(Data provided Opens)
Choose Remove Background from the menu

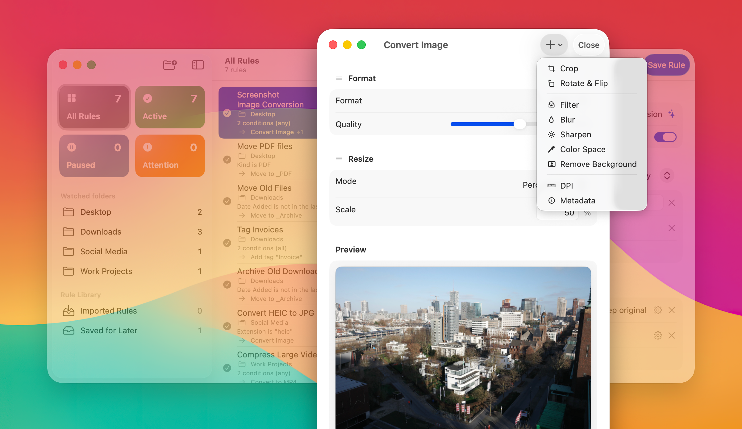[598, 164]
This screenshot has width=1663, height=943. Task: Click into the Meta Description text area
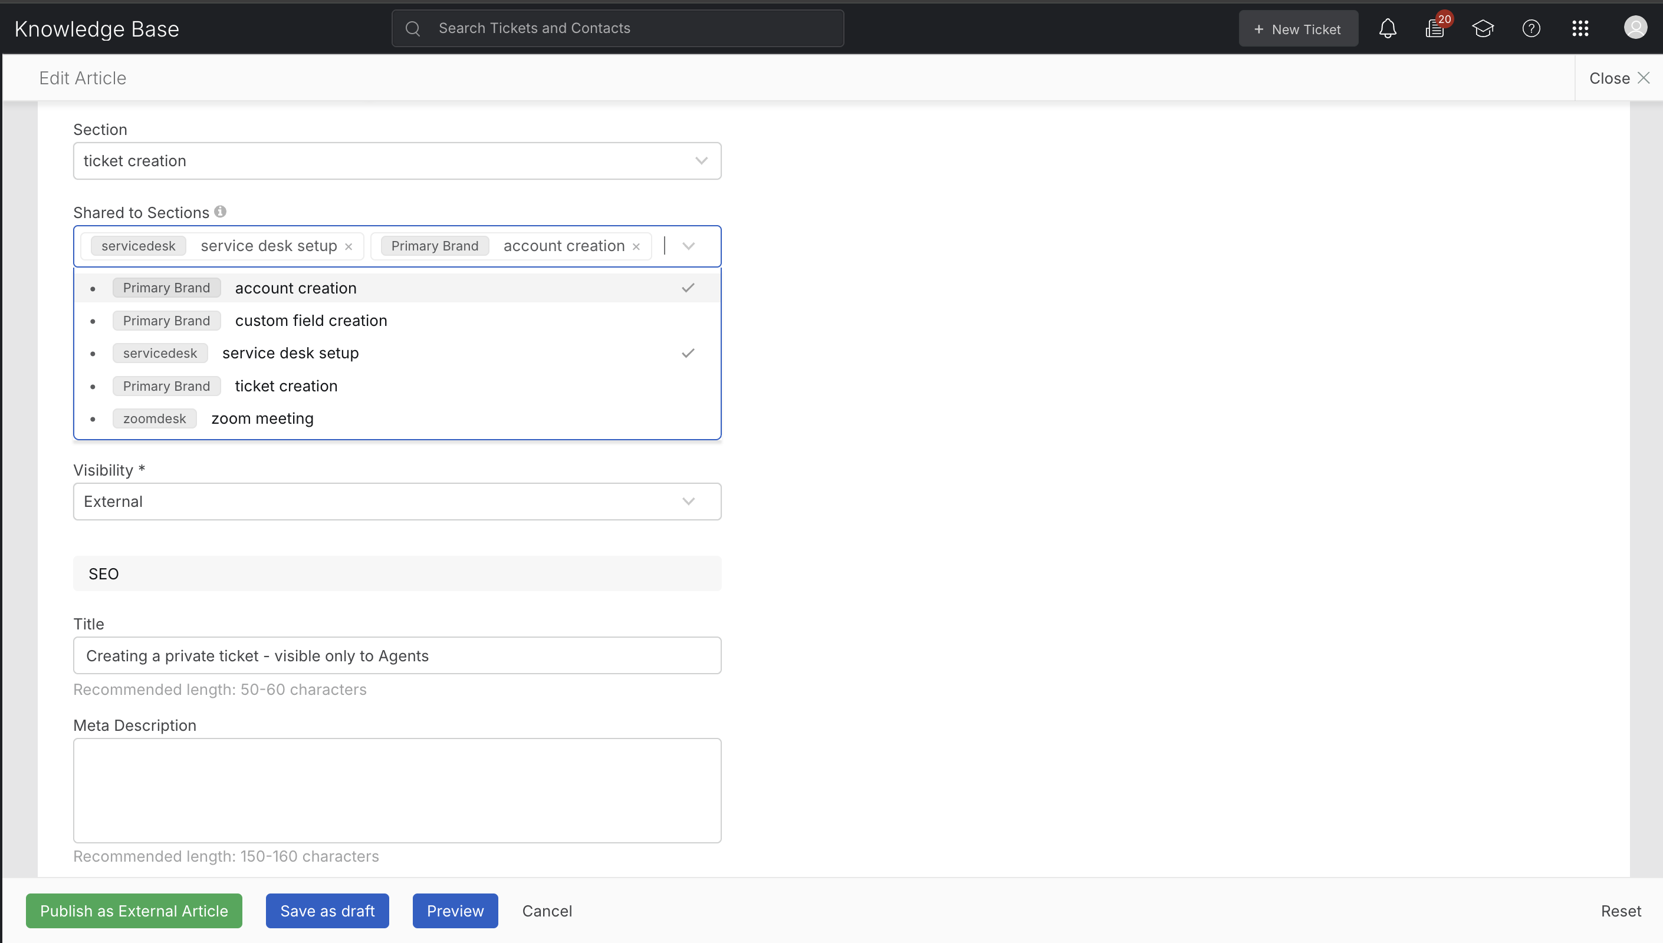pos(396,790)
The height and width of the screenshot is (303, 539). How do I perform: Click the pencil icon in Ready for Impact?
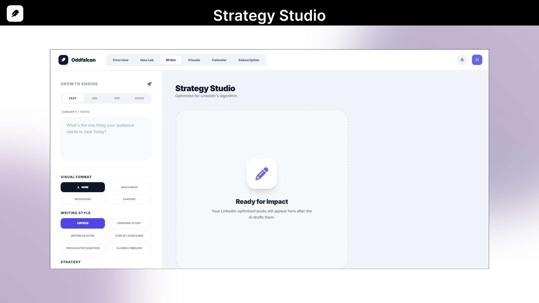click(x=262, y=174)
(Data provided Closes)
> [Exercise brief] Set all of the records down once more, letter for letter, with the images removed.

> [Problem solution]
Choose Remove Background from the menu

[598, 164]
This screenshot has width=1663, height=943. Task: Click into the Meta Description text area
pos(396,790)
The height and width of the screenshot is (303, 539). How do I perform: Click the pencil icon in Ready for Impact?
click(x=262, y=174)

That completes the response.